Where a collision occurs between automobiles at an intersection of ways, the question whether there has been negligence on the part of either or both of the operators is generally one of fact. Brightman v. Blanchette, 307 Mass. 584 , 586. From the permissible findings, we are of opinion that the case at bar comes within the general rule and that it was a question of fact for the jury to determine whether the intestate was negligent. It could have been found that the automobile had entered the intersection before the truck. Accordingly, under G. L. (Ter. Ed.) c. 89, Section 8, the automobile had the right of way, although this did not absolve the intestate from the obligation of exercising reasonable care to avoid injury to other travellers upon the way. Avery v. R. E. Guerin Trucking Co. Inc. 304 Mass. 500 , 505. The intestate, to a reasonable extent, could rely upon the expectation that the truck operator would observe the law and that he would exercise reasonable care. The only evidence as to what the intestate did came from the other occupant of the automobile, who testified as to the slowing down "caused by . . . [the intestate] taking his foot off the accelerator," that she felt the application of the brakes, and that just as the truck was about entering the intersecting line, the intestate turned his automobile "sort of to the right." The jury could have found, from the testimony of the truck operator, that when he reached the intersection, he slowed down and almost came to a complete stop. It is true that he testified that at that
time he saw "this other automobile" approaching from his right about two hundred or two hundred fifteen feet away, but the jury was not required to believe this. In the circumstances, it cannot be said that the jury could not have found that the intestate justifiably assumed that, having the right of way, he could safely proceed through the intersection. It cannot be said, as matter of law, that the defendants sustained the burden of establishing that the intestate was contributorily negligent.

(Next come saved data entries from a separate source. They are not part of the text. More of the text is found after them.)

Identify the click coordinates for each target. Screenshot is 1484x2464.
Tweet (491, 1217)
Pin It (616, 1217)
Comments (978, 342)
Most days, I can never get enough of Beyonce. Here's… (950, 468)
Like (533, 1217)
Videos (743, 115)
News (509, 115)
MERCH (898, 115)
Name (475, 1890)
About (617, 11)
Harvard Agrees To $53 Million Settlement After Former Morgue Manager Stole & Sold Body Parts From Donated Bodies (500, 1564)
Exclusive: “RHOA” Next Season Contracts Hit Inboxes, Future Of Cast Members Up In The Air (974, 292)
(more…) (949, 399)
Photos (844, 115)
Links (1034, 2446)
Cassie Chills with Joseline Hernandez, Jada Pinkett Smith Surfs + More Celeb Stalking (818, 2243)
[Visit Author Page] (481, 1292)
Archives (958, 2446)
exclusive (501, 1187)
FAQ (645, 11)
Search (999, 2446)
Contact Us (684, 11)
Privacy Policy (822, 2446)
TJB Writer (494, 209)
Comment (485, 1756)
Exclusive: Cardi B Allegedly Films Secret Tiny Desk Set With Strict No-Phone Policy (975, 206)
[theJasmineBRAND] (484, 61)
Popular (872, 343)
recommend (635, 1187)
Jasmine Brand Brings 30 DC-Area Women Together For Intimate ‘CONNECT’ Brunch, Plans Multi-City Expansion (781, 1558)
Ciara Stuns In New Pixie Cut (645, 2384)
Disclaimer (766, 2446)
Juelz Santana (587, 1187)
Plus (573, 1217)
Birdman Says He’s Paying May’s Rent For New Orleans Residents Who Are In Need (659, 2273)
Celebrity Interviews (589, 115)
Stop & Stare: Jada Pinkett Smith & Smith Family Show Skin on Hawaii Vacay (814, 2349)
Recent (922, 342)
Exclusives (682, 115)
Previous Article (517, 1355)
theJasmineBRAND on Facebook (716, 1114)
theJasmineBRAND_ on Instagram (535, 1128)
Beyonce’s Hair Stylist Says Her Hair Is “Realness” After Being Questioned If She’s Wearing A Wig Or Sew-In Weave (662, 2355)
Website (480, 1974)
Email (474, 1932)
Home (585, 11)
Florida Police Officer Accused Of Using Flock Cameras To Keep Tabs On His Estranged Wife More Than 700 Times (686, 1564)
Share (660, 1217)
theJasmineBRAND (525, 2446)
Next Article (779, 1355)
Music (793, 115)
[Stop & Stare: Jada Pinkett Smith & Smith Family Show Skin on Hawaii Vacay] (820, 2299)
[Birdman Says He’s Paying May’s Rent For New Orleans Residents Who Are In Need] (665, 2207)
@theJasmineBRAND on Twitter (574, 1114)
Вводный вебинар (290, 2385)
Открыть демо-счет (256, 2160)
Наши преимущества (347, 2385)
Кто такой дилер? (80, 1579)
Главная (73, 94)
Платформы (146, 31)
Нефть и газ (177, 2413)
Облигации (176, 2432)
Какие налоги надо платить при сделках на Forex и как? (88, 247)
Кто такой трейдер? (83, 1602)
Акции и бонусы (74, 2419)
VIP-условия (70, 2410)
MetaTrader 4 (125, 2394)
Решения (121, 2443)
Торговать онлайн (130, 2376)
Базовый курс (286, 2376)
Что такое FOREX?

2. The defendants ask this court to rule, as matter of law, that their motions for a new trial after verdicts on the death counts at the second trial should have been granted. The damages in such cases are to be assessed with reference to the degree of culpability of the wrongdoer, G. L. (Ter. Ed.) c. 229, Section 5, subject to limits as to the amount of recovery therein provided. The general rule has been stated repeatedly that the disposition of a motion to set aside a verdict for recognized causes rests in sound judicial discretion. Just as the nature and extent of a plaintiff's injuries are peculiarly questions of fact for a jury, so is the degree of culpability of a wrongdoer. We cannot say, from an examination of the record in the cases at bar, that "no conscientious judge, acting intelligently, could honestly" have acted upon the motions as did the judge in the cases at bar. Kinnear v. General Mills, Inc. 308 Mass. 344 , 348, 349.
It follows that the exceptions in each case are overruled.